BEGIN

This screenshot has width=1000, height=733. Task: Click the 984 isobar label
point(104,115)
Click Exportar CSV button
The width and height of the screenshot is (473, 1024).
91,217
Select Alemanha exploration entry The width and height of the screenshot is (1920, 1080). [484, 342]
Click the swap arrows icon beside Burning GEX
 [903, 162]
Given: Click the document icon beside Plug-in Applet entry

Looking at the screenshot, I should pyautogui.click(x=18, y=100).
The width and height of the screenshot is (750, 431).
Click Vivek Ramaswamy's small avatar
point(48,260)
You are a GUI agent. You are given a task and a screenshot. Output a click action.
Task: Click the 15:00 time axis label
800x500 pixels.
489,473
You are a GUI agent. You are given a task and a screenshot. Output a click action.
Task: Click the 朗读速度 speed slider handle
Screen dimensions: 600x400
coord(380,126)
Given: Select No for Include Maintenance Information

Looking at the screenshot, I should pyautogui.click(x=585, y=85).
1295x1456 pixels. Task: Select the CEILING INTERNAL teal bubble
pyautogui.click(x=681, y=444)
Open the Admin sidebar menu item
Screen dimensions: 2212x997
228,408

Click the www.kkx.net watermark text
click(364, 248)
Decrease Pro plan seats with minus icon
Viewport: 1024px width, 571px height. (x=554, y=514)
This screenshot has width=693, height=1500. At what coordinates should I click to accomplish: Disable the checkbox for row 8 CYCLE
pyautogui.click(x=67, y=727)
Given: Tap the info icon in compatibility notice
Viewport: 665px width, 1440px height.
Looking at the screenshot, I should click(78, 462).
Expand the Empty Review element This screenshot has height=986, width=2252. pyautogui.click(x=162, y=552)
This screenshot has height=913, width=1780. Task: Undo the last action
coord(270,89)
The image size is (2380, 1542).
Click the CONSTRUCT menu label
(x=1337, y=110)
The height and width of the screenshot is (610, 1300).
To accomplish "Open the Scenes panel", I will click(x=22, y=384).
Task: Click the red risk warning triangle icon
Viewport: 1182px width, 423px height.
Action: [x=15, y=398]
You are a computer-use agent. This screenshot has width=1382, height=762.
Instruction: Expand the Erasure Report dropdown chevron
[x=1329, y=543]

END

*WHAT TO DO*
Count the lines in the listing above that contain the word "label", and give only that number.

*EXPECTED ANSWER*
3